• **TEXTAUSZUG**
·····

# [SUCHE]Algorithmus zur Berechnung der betweenness centrality



## Herbert (12. Jun 2006)

Servus,

wie gesagt suche ich Java Quellcode in dem die Berechnung der betweenness centrality
(Zwischenzentralitaet) fuer Knoten eines Graphen umgesetzt wurde.

Ich moechte diesen Algo in mein Programm implementieren. Die Standard Umsetzung ist zu teuer.
Im Netz gibt es auch den momentan schnellsten Algo als PseudoCode. Allerdeings ist der PseudoCode
sehr pseudo & schwer verstaendlich.  :wink: 

Gruß


----------



## thE_29 (12. Jun 2006)

·····

• **BEREITGESTELLTE DATEN**
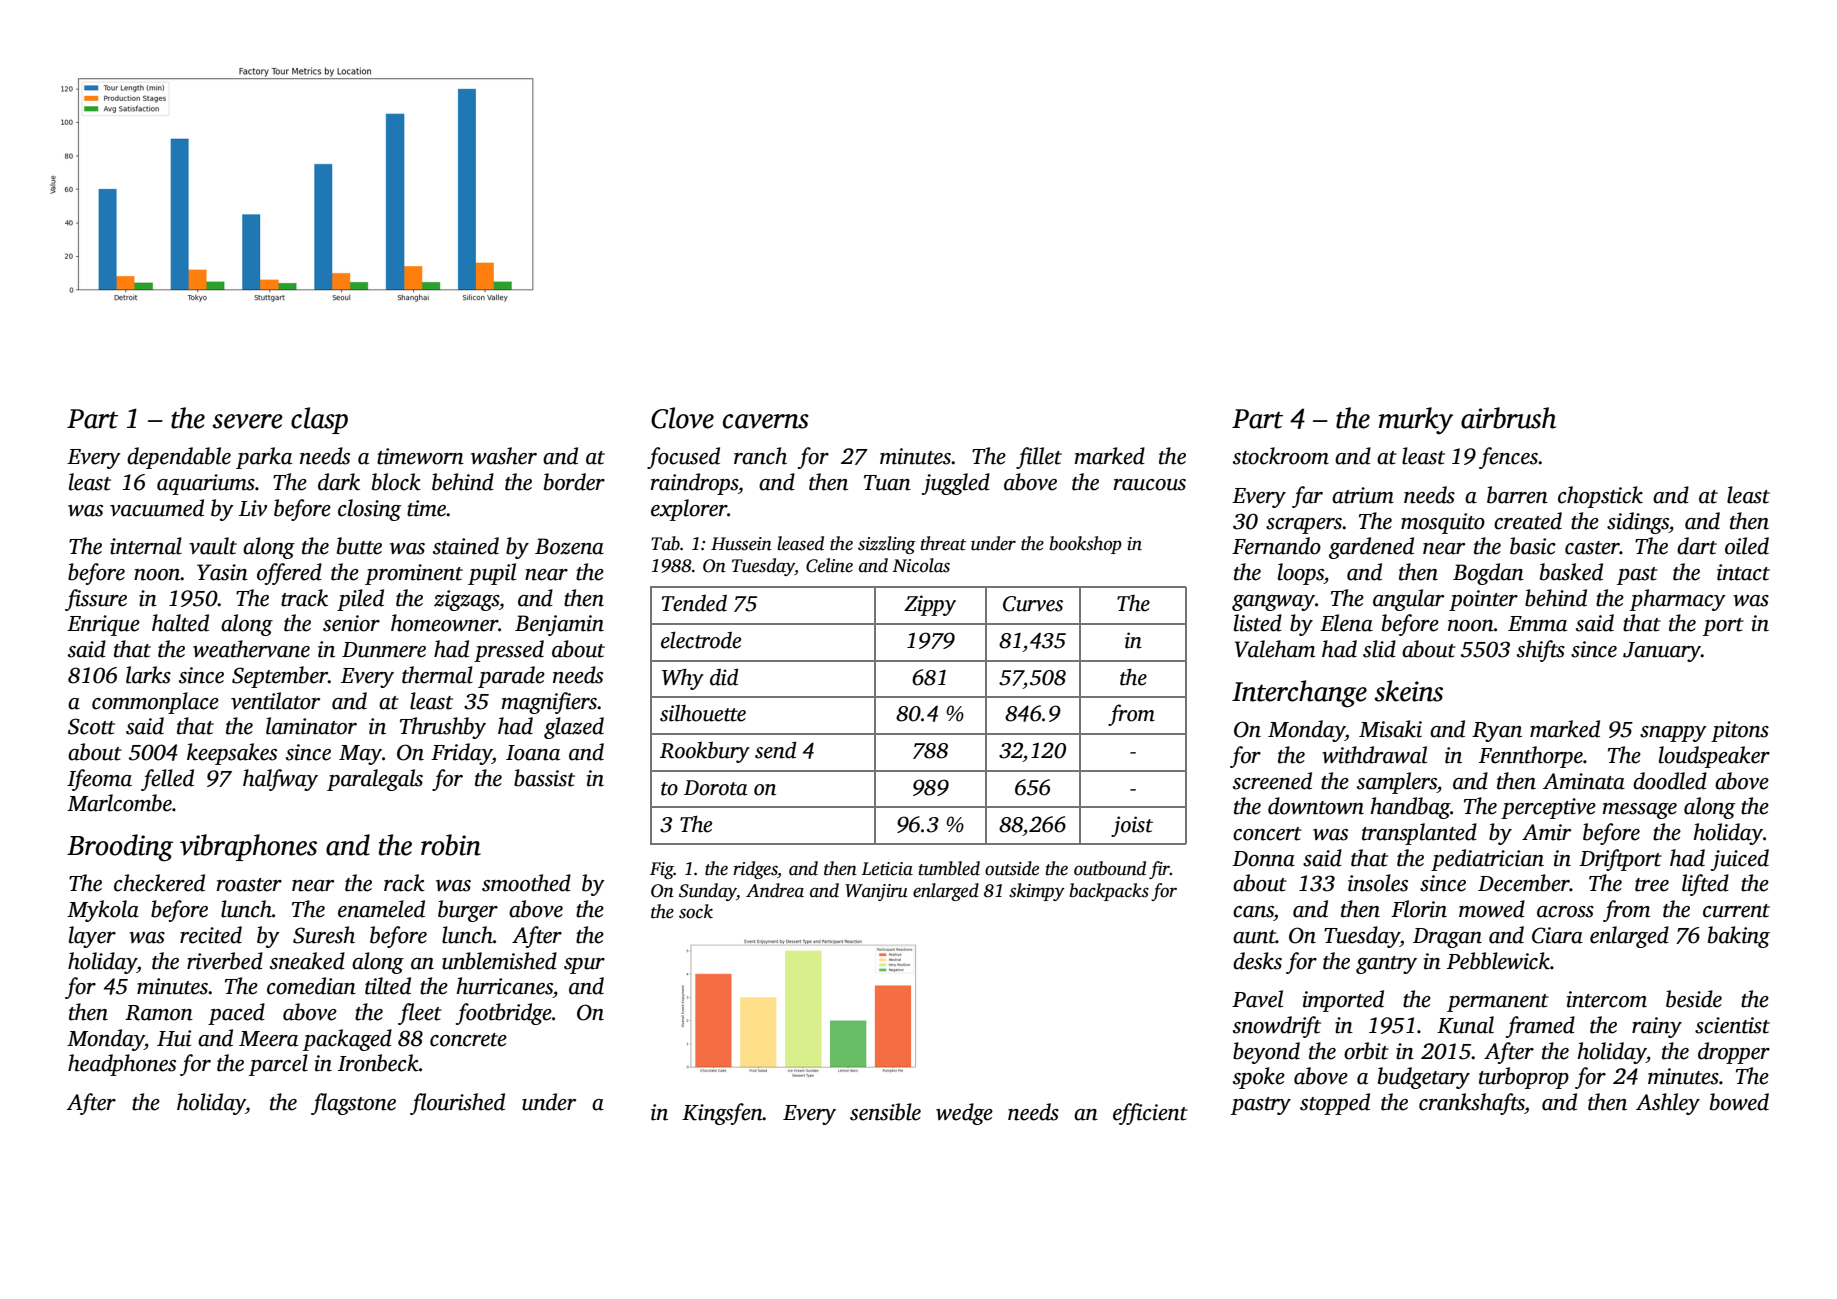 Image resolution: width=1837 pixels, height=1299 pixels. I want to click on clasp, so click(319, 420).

·····

• **AUFGABEN**
(A) Gib aus dem Forenthread über die betweenness centrality alles von „Ich moechte diesen“ bis hinunter zu „thE_29 (12. Jun 2006)“ wortgetreu wieder.
(B) Beantworte zum Forenthread über die betweenness centrality die folgenden Fragen:
(i) In welcher Programmiersprache sucht Herbert Quellcode?
(ii) Mit welcher Begründung lehnt Herbert die Standard-Umsetzung ab?
(iii) In welcher Form ist der momentan schnellste Algorithmus laut Herbert im Netz zu finden?
(C) Führe den Forenthread über die betweenness centrality dort weiter, wo er endet.
Die Auflistung ist eigenständiges Material und gehört nicht zum Forenthread über die betweenness centrality.

• **LÖSUNGEN**
(A)
Ich moechte diesen Algo in mein Programm implementieren. Die Standard Umsetzung ist zu teuer.
Im Netz gibt es auch den momentan schnellsten Algo als PseudoCode. Allerdeings ist der PseudoCode
sehr pseudo & schwer verstaendlich.  :wink: 

Gruß


----------



## thE_29 (12. Jun 2006)

(B)
(i) In Java.
(ii) Sie ist zu teuer.
(iii) Als PseudoCode.

(C)
<ot>Ein Benutzer der etwas sucht und es auch verstehen will 

Ganz was neues</ot>

Wenn der PseudeCode funktioniert, wieso nimmst du den nicht?

Oder musst du den Code jemanden erklären gehen?


----------



## Manfred (12. Jun 2006)

Falls du die Exzentrizitäten meinst, ich habe ein Programm geschrieben, dass vieles rund um den Graphen berechnet und auch die Exzentrizitäten!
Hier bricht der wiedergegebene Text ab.